__Excerpted records__

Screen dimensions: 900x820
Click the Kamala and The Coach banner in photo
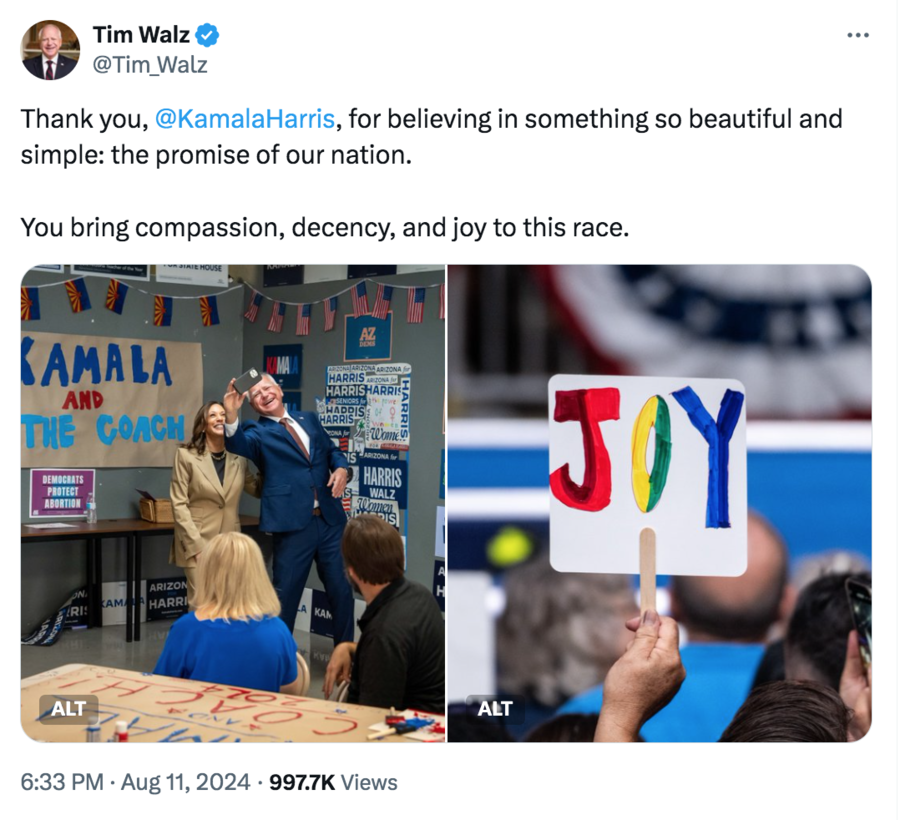coord(111,399)
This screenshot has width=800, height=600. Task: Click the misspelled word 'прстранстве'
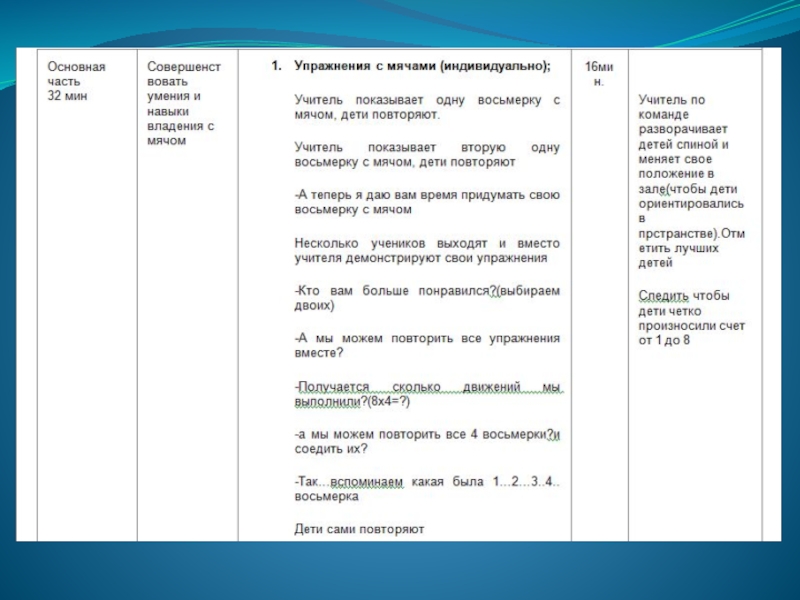678,234
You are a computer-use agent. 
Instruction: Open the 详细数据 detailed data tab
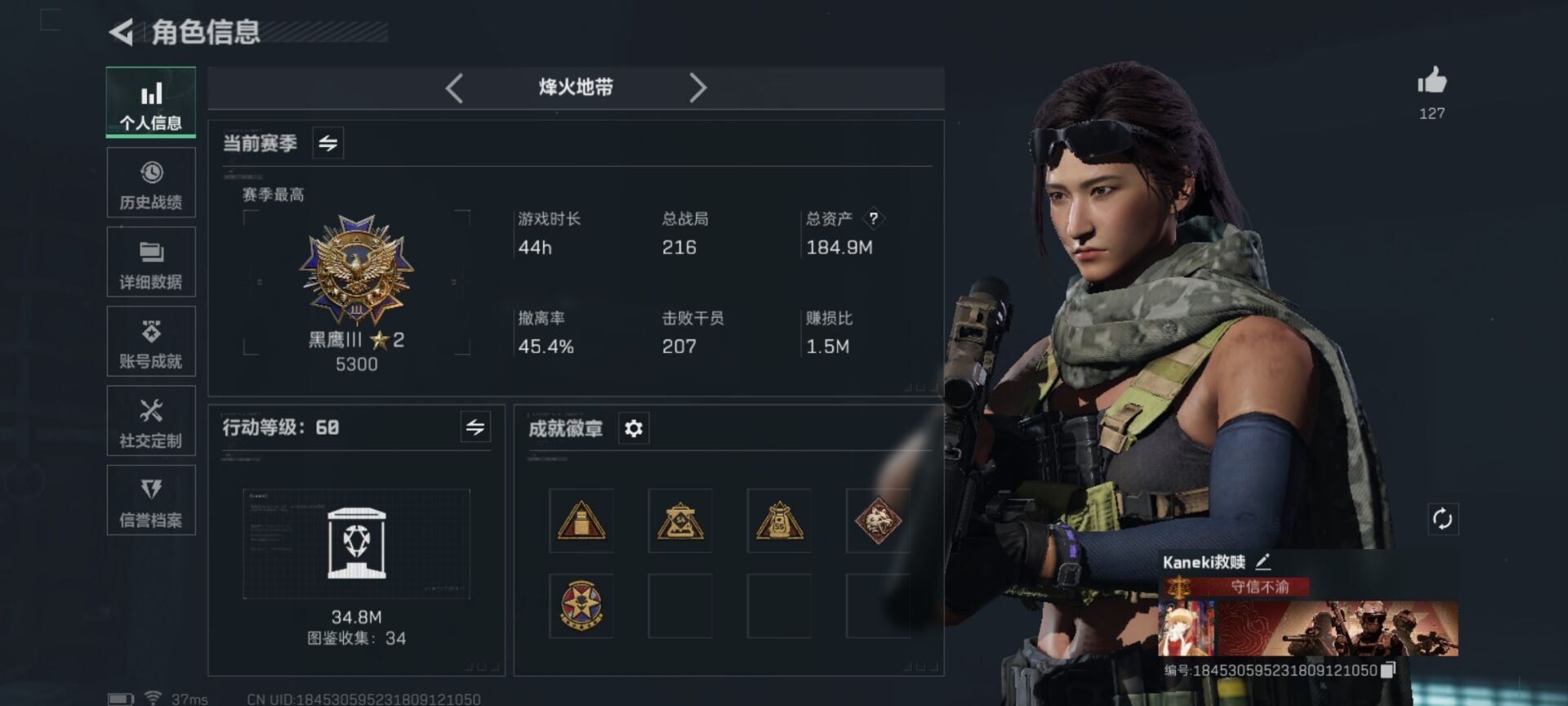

__Aim of the exercise__
Repeat the material above exactly; any picture in it is left out.

__Exercise solution__
Screen dimensions: 900x820
Click the Kamala and The Coach banner in photo
coord(111,399)
This screenshot has width=800, height=600. Task: Click the misspelled word 'прстранстве'
678,234
You are a computer-use agent. 
Instruction: Open the 详细数据 detailed data tab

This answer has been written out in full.